Tex. Gov’t Code § 552.323(a). As explained above, the trial court could have reasonably determined that the County did not act in reasonable reliance on the appellate court’s opinion in City of Dallas. Therefore, the trial court acted within its discretion when it awarded fees and costs to Hearst.15 We overrule the Commissioner’s fourth issue.
[781]*781The Commissioner also asks this Court to clarify the trial court’s award of attorneys’ fees, asserting that direction is needed as to whether Bexar County or Tommy Adkisson in his individual capacity is ordered to pay fees and costs. The Attorney General and Hearst sought fees from “Tommy Adkisson, Individually and Officially on Behalf of Bexar County, Texas, as County Commissioner Pet. 4, Plaintiff’ — i.e, both the Commissioner-individually and the County as represented by the Commissioner in his official capacity — and the trial court awarded those fees without apportioning liability.

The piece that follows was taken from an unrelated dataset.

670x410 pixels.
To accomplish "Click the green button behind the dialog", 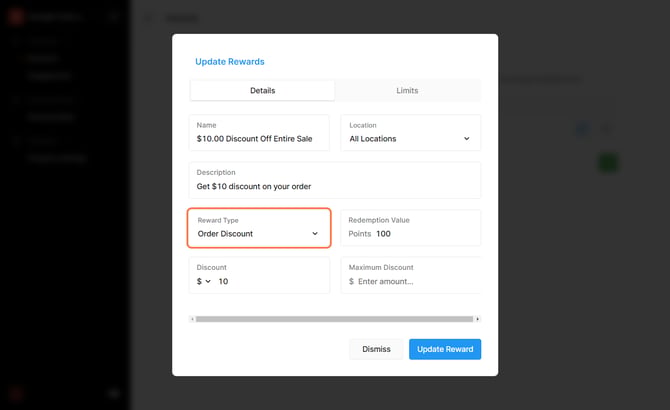I will coord(608,163).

The underlying request for information was originally delivered to the County, and under the PIA, it was the County’s duty to promptly produce the information. See id. § 552.221. We have already concluded that the requested information was owned by the County and that the Commissioner, as public-information officer for his County office, collected and maintained the requested information for the County. Consequently, we conclude, under the facts of this case, that when the trial court awarded attorneys’ fees to the Attorney General and Hearst, as a matter of law, the award could only be imposed against Bexar County as the governmental body on behalf of which the Commissioner filed suit and against which Hearst filed its suit. See id. §§ 552.321, .3215, .323, .324. Accordingly, we modify the trial court’s judgment to reflect that only Bexar County, the governmental body on behalf of which the Commissioner filed suit in his official capacity and against which Hearst filed its suit, is liable for the attorneys’ fees awarded under the PIA to the Attorney General and Hearst.
CONCLUSION
We have determined that the requested information is public information as defined by former Section 552.002 of the PIA and that the trial court did not abuse its discretion by awarding attorneys’ fees to Hearst and the Attorney General. However, we modify the trial court’s judgment to reflect that only Bexar County is liable for the attorneys’ fees awarded under the PIA to the Attorney General and Hearst, and we affirm the judgment as modified.